Set down the lines below, exactly, starting at the one that contains "Where should I" and stopping at the last line, inclusive. Omit pictures.

» Saved data entries:
..........

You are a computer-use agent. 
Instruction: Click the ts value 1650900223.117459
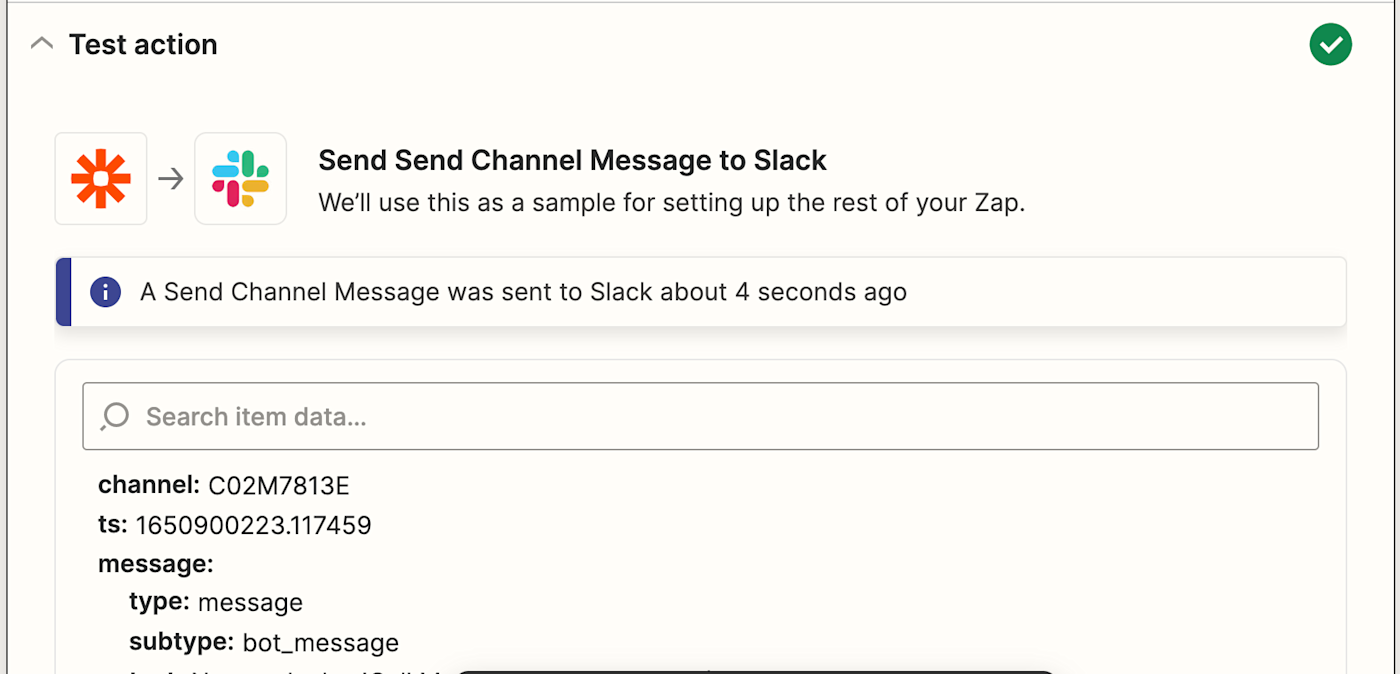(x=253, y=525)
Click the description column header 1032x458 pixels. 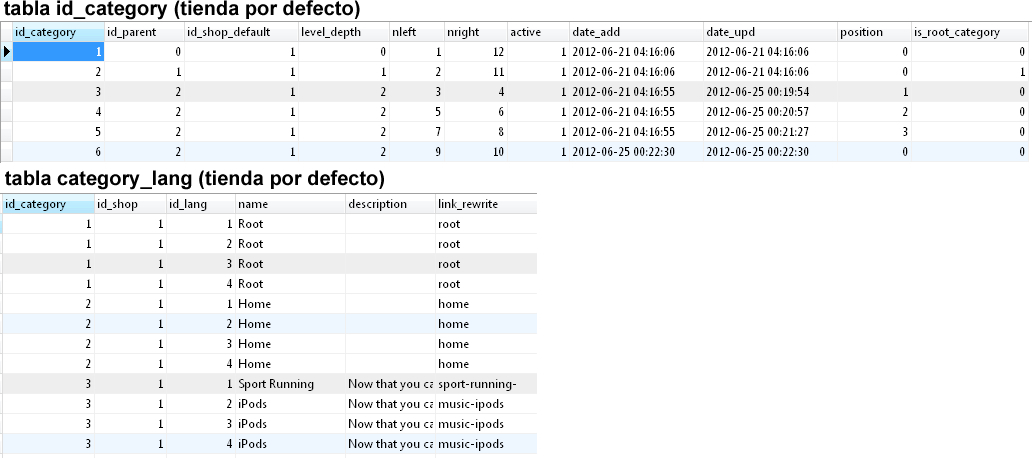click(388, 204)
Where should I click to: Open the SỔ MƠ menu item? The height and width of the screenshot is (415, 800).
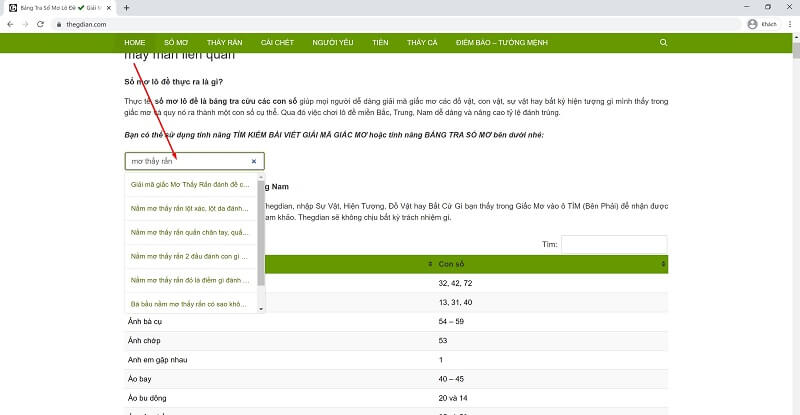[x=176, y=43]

..........

» The answer:
Where should I click to: Open the SỔ MƠ menu item? The height and width of the screenshot is (415, 800).
[x=176, y=43]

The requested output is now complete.